**Your instructions**
Using the entries that follow, give the number of lines containing the string "green". Write nothing besides that number.

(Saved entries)
====
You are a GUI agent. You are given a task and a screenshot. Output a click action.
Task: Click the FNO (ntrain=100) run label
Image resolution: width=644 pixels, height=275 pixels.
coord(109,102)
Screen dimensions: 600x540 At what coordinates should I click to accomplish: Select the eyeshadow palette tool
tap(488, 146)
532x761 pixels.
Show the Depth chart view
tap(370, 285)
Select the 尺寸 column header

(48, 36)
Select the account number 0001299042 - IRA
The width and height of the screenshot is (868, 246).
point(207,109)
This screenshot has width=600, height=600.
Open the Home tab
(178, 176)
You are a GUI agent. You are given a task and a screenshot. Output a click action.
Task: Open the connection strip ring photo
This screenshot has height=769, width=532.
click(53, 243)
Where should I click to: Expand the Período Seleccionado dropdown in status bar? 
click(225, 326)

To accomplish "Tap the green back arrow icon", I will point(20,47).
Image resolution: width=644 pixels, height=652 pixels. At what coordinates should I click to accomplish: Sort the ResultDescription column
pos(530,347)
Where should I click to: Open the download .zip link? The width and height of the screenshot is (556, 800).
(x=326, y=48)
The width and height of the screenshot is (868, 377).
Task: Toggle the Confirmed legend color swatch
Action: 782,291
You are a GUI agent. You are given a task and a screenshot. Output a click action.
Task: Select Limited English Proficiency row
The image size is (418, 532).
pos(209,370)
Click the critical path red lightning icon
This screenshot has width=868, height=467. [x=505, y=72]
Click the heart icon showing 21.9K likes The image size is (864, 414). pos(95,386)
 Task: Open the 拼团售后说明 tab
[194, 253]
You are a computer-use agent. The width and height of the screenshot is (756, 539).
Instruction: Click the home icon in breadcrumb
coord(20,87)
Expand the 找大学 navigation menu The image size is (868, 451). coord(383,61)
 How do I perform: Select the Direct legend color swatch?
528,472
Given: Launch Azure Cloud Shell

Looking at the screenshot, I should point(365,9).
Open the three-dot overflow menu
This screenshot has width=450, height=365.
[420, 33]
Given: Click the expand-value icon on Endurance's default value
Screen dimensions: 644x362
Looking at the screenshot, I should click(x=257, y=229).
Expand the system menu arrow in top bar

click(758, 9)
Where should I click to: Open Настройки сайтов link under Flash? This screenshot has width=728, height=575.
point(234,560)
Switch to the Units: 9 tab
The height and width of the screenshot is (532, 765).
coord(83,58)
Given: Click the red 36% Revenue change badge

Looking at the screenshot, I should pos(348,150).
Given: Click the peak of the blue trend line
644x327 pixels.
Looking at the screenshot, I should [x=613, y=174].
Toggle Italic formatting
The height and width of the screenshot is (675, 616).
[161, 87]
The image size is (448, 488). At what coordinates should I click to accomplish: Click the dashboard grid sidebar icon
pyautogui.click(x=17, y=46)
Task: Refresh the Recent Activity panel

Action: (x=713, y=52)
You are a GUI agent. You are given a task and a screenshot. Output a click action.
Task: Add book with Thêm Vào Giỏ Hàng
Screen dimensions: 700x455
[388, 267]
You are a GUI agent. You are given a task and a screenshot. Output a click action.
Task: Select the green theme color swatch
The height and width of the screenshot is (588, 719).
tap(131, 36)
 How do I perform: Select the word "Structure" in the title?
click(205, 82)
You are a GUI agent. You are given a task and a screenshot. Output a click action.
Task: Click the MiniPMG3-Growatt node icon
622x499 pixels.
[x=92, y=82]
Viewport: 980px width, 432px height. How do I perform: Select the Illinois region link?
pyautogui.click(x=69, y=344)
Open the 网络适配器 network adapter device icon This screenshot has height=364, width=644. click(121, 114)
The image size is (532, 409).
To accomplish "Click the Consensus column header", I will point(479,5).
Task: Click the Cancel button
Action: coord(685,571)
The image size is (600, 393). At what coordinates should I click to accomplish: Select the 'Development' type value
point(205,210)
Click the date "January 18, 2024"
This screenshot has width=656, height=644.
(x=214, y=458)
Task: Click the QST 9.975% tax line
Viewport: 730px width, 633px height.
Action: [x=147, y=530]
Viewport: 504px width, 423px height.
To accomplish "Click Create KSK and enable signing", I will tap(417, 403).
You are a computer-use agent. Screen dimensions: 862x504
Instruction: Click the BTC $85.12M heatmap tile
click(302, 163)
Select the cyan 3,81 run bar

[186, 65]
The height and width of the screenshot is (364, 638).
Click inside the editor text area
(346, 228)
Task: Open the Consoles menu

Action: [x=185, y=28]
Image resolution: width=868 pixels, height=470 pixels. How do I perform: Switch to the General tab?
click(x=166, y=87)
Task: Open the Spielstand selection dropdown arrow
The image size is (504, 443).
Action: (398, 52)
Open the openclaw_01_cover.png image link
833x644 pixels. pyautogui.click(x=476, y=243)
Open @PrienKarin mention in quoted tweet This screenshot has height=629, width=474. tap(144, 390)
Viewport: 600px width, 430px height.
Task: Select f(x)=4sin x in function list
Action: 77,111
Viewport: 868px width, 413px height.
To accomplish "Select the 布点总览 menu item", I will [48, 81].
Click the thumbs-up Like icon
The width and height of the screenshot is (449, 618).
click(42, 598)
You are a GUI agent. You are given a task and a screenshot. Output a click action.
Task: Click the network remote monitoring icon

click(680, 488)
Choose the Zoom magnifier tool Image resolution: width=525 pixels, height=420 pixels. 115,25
====
**Result below**
2